Saudi Arabia Arrests Two Alleged Terror Cells

Saudi police carries out raids on two alleged terror cells, amid heightened security ahead of the annual Hajj pilgrimage.

Ben Ariel ,


Saudi police carried out raids on two alleged terror cells, officials said Wednesday, according to The Wall Street Journal.

The raids raised security concerns as thousands of visitors continue arriving in the kingdom in advance of the annual Hajj pilgrimage.

Security forces surrounded the eastern Riyadh neighborhood of Mounsiya on Tuesday night after receiving tips about suspicious behavior by two men living in the area, the Ministry of the Interior said in a statement quoted by The Wall Street Journal.

The suspects were identified as Saudi brothers Ahmed Saeed Jaber al-Zahrani, 21, and Mohammed Saeed Jaber al-Zahrani, 19. They fired guns and threw grenades as authorities evacuated nearby homes and confiscated a large sum of cash, guns and computer equipment from the home.

In a simultaneous raid in the central Saudi village of Dhurma, another group of terror suspects escaped police and was still being pursued on Wednesday, the ministry said.
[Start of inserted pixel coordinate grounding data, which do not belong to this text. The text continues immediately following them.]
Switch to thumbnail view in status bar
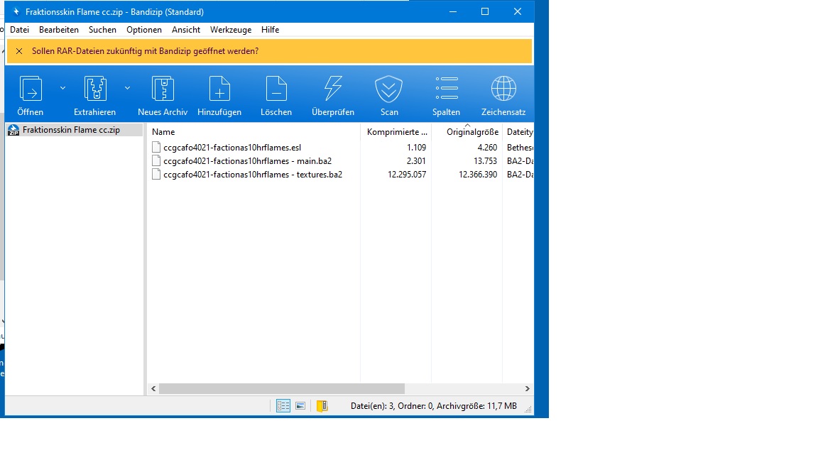This screenshot has width=818, height=460. (x=300, y=406)
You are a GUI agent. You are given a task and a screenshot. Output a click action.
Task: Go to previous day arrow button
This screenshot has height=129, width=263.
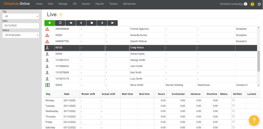tap(81, 23)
An unknown number of men fled the scene in a pickup truck with Omani license plates, after exchanging fire with police.

A workshop for explosive-making was at the scene, the ministry said, and an explosive belt dismantled by police.
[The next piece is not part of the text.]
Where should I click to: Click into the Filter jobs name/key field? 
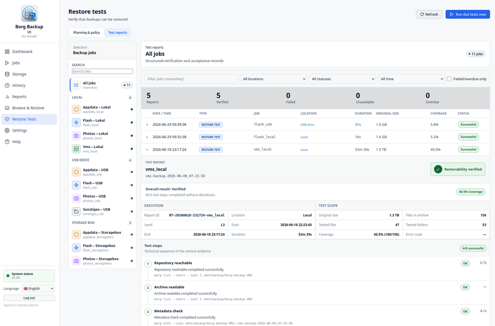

The raids are the latest in an ongoing crackdown by Saudi Arabia against homegrown extremists in the kingdom, after the Sunni extremist group Islamic State claimed responsibility for a recent series of bombings at Shiite mosques across the eastern part of the country, including one at the beginning of August.

The jihadist group is known to be actively working to recruit young Saudi operatives who can carry out attacks on their home soil.

Authorities said in July that they arrested 431 suspects connected to Islamic State, their largest raid to date, and that they had foiled a number of plans for suicide attacks in Riyadh and the east, according to The Wall Street Journal.

The September 22 start of the Hajj pilgrimage comes amid safety and security concerns following a crane collapse last Friday at Mecca’s Grand Mosque which left 107 dead and 238 injured.

Saudi Arabia later suspended the Binladin Group to which the crane that collapsed belonged.

Binladin Group was founded in 1931 by the father of Osama bin Laden, the infamous late terror leader of Al-Qaeda. Osama's brother, Bakr, runs the Binladin Group.